Reproduce the entries below word for word, beginning at the line that contains "This screenshot has height=882, width=1443." and stopping after the end of the entries. Leave the pictures out of your answer.

** START OF RECORD EXCERPTS **

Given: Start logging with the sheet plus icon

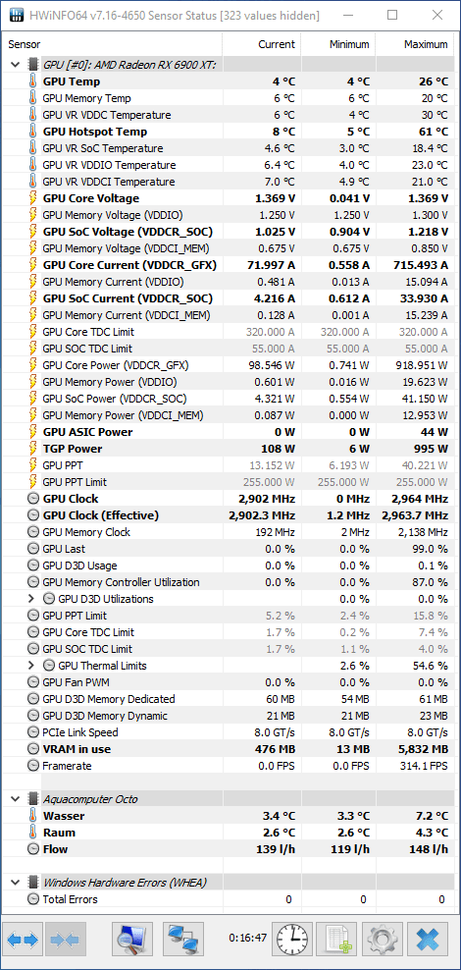Looking at the screenshot, I should (336, 940).
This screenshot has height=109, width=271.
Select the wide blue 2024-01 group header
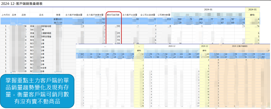208,10
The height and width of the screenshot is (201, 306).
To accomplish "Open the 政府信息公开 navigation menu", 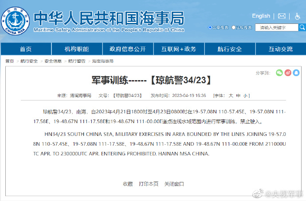I will [x=127, y=49].
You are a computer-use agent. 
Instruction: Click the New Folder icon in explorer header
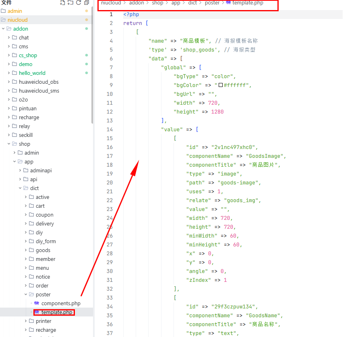(70, 2)
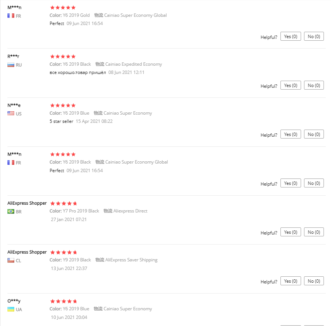Select the reviewer name O***y
This screenshot has height=326, width=331.
[13, 301]
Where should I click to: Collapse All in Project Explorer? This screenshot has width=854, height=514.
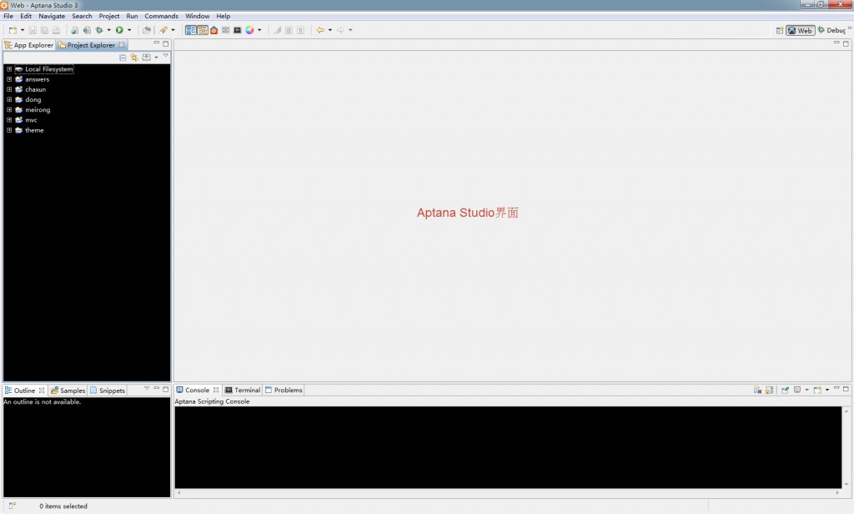click(x=123, y=57)

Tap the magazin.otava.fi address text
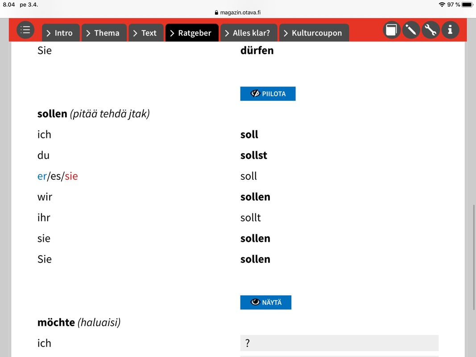(240, 12)
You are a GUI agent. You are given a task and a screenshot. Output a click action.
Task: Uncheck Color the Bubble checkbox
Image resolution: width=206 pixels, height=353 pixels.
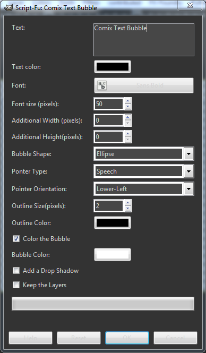(16, 239)
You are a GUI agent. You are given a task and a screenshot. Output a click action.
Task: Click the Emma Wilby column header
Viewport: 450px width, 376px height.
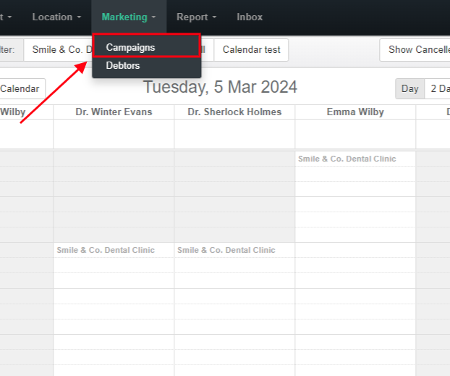click(355, 112)
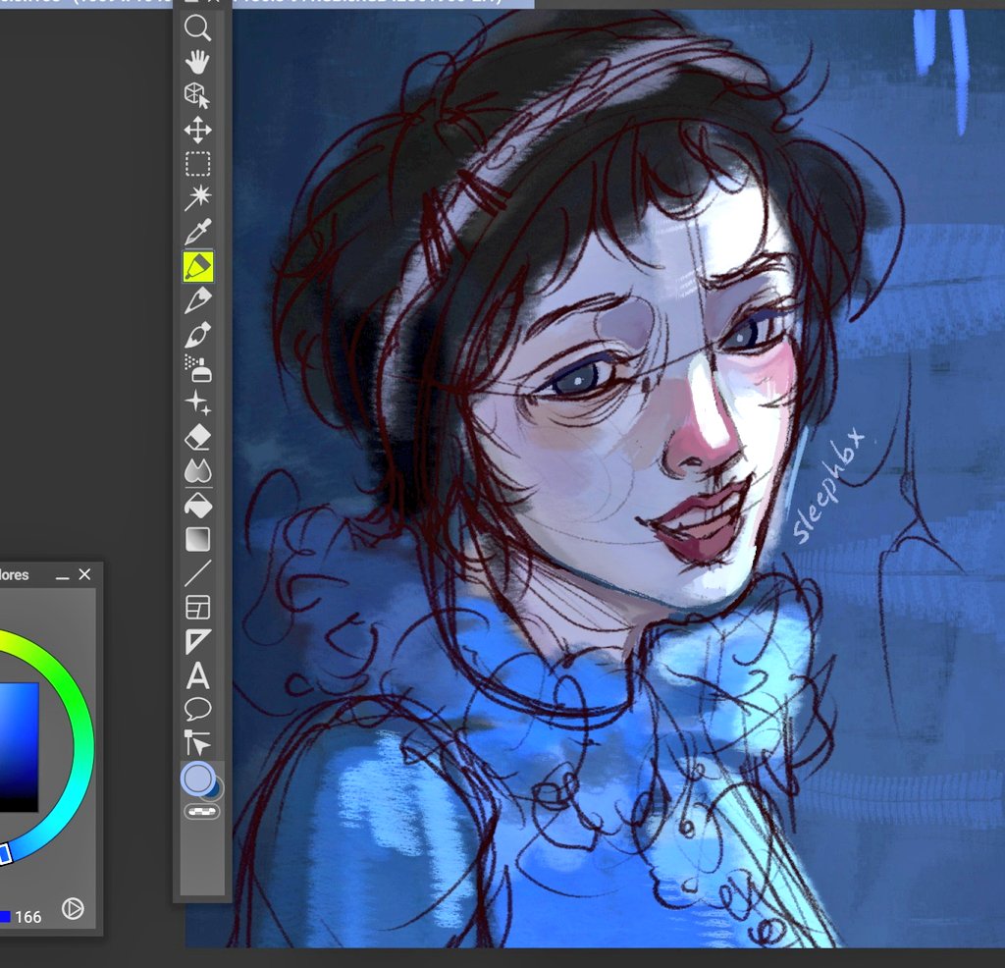Viewport: 1005px width, 968px height.
Task: Select the Zoom magnifier tool
Action: (x=198, y=29)
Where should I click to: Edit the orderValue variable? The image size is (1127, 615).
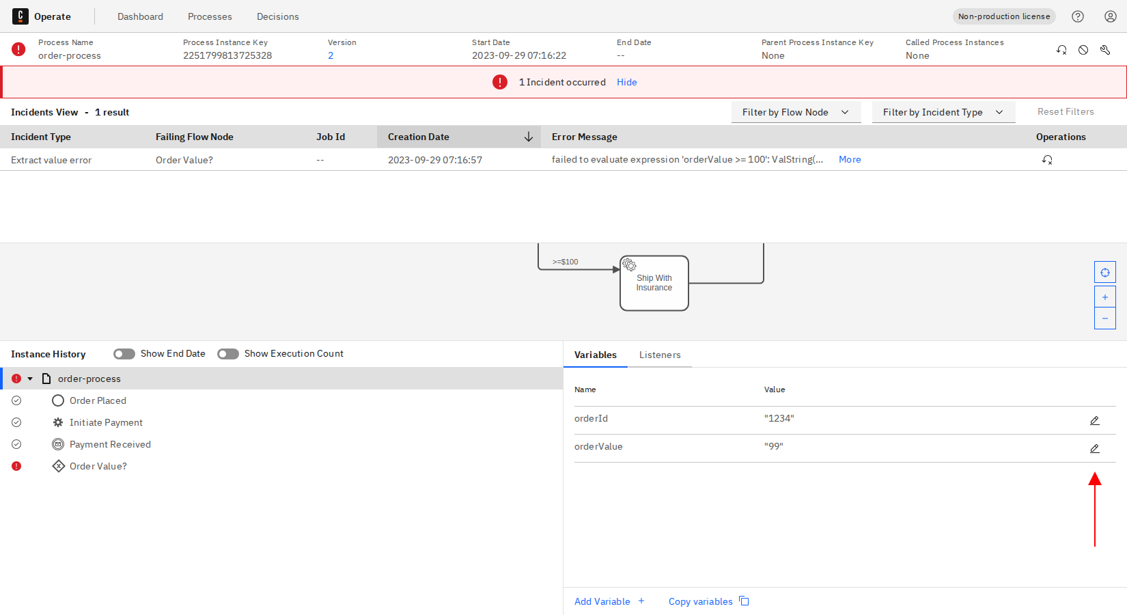pos(1094,449)
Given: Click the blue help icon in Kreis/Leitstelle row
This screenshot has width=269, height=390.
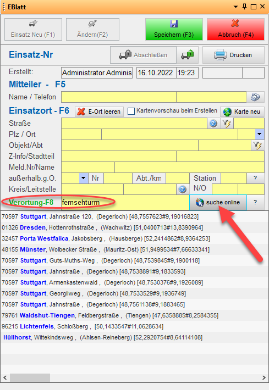Looking at the screenshot, I should click(183, 190).
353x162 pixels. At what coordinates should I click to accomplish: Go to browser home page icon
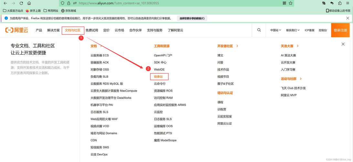pos(29,3)
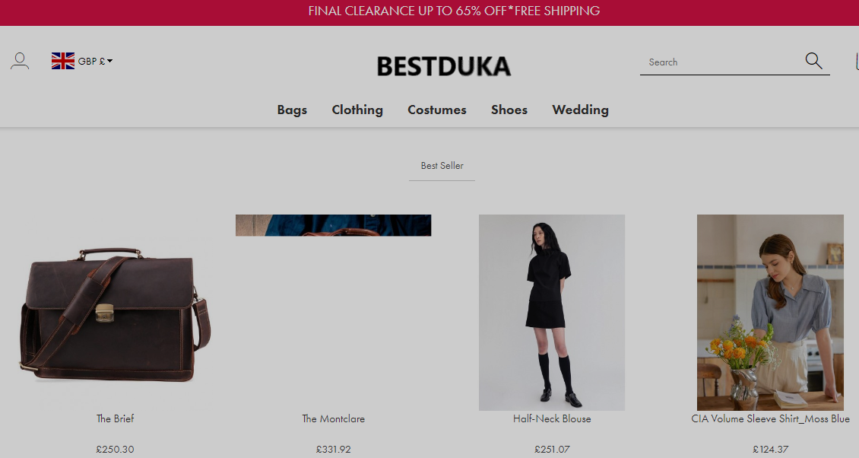
Task: Select the Shoes navigation item
Action: [x=509, y=110]
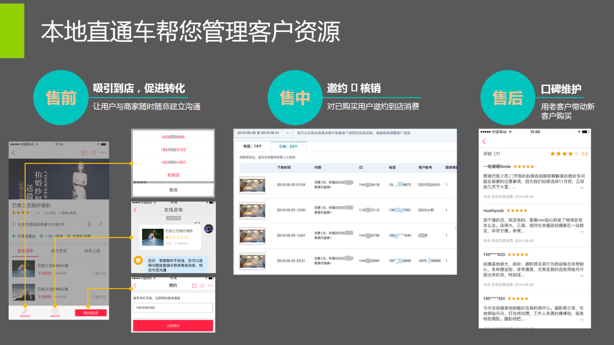This screenshot has width=614, height=345.
Task: Expand the review by 159*****633
Action: [582, 275]
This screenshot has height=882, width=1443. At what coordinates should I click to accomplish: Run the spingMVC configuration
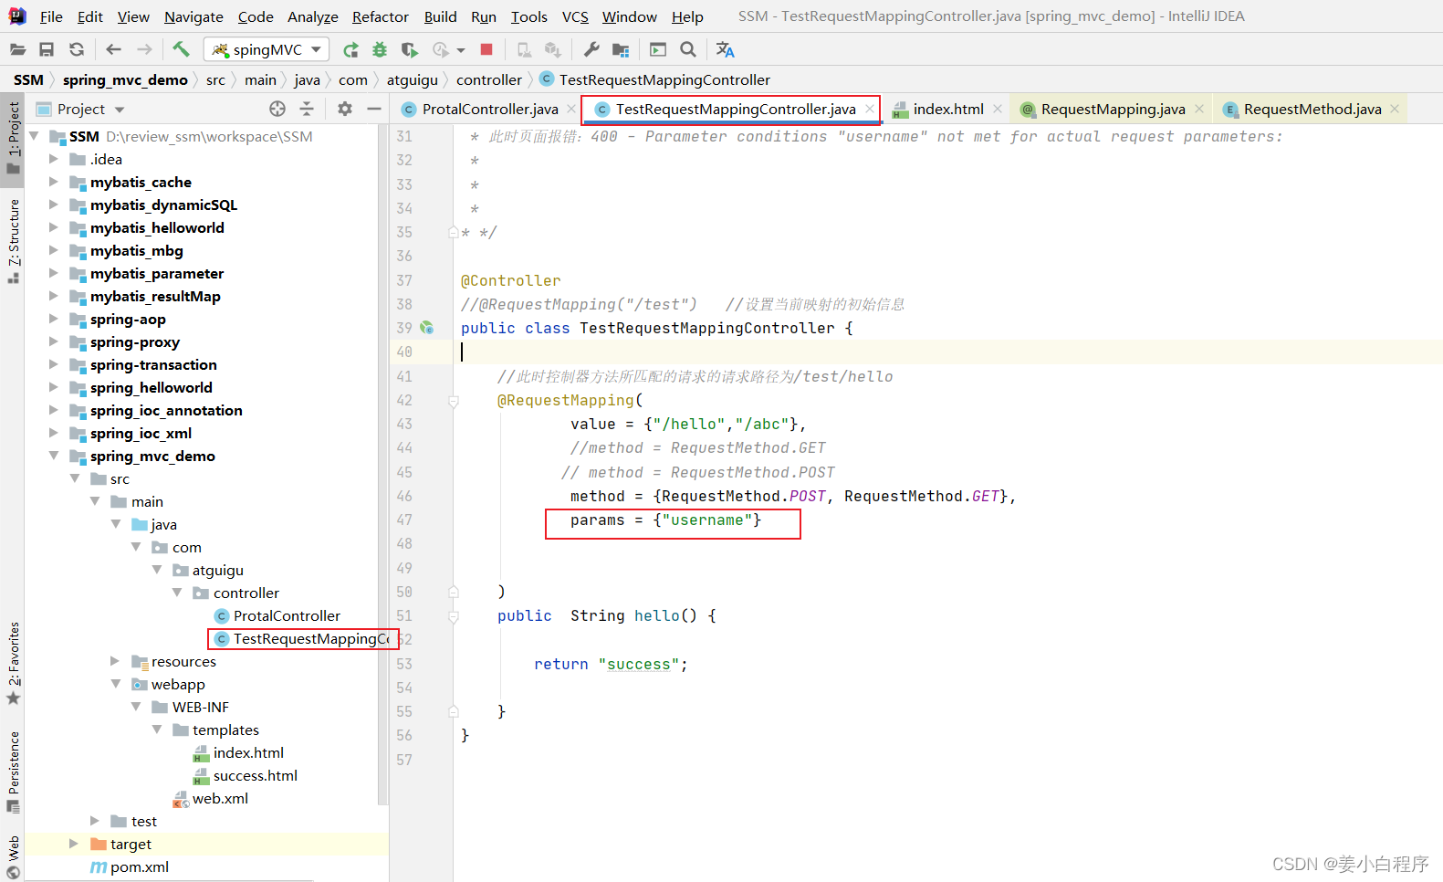point(350,49)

** END OF RECORD EXCERPTS **

● RESULT:
This screenshot has height=882, width=1443. At what coordinates should I click to accomplish: Run the spingMVC configuration
point(350,49)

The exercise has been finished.